表1 两种激素及其配比对外植体丛芽诱导的影响Tab.1 Effects of different hormonal formulas on inducing differentiation

表2 两种激素及其配比对丛芽增殖的影响Tab.2 Effects of different hormonal formulas on proliferation of cluster buds

2.3 不同浓度激素配比和培养基对红花檵木生根诱导的影响

不同浓度、不同激素及不同培养基的处理,红花檵木诱导生根数与生根率调查结果见表3。
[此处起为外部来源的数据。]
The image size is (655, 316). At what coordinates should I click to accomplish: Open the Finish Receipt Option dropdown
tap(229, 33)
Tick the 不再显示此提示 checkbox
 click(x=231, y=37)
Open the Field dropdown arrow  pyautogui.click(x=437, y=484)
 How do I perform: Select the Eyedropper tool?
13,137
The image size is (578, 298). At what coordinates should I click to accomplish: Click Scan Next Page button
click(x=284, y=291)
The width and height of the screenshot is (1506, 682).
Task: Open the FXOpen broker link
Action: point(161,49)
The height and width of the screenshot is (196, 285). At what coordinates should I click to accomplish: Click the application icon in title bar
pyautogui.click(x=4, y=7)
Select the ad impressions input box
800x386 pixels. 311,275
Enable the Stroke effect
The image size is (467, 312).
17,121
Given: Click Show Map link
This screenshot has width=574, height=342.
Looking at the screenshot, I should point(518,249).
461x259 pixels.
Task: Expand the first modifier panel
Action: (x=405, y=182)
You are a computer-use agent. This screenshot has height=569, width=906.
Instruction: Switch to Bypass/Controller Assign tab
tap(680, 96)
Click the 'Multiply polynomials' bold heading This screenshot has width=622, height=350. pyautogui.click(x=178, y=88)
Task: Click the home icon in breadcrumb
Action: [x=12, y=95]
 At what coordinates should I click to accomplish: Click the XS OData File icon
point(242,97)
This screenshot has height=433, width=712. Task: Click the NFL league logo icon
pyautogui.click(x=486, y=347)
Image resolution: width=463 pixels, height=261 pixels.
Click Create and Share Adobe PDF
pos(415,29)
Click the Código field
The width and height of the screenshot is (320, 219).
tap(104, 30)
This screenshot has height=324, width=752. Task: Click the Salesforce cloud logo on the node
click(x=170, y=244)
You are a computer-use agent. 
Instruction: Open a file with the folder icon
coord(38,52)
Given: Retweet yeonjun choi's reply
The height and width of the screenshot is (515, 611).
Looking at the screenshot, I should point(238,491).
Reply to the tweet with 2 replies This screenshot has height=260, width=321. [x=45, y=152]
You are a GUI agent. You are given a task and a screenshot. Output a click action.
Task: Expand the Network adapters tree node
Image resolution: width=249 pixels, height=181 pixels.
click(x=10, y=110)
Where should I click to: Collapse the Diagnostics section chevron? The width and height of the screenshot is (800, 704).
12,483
由表3可知,在IBA与IAA浓度相同的MS培养基和1/2 MS培养基上,红花檵木诱导生根数与生根率以1/2 MS培养基高于MS培养基,这表明1/2MS培养基更利于红花檵木的生根诱导。在IAA浓度相同时,NAA 0.4mg/L处理下生根数和生根率均大于NAA 0.8mg/L处理,表明NAA浓度0.4mg/L较0.8mg/L更利于红花檵木生根诱导。在培养基相同条件下,红花檵木生根数与生根率均以NAA 0.4mg/L+IAA 3mg/L处理最大,根系长、粗壮且直接来源于茎的根系多,有利于红花檵木生根诱导及后期的炼苗移栽。由此可知,红花檵木生根诱导最佳培养基配方为1/2MS+NAA 0.4mg/L+IAA 3mg/L。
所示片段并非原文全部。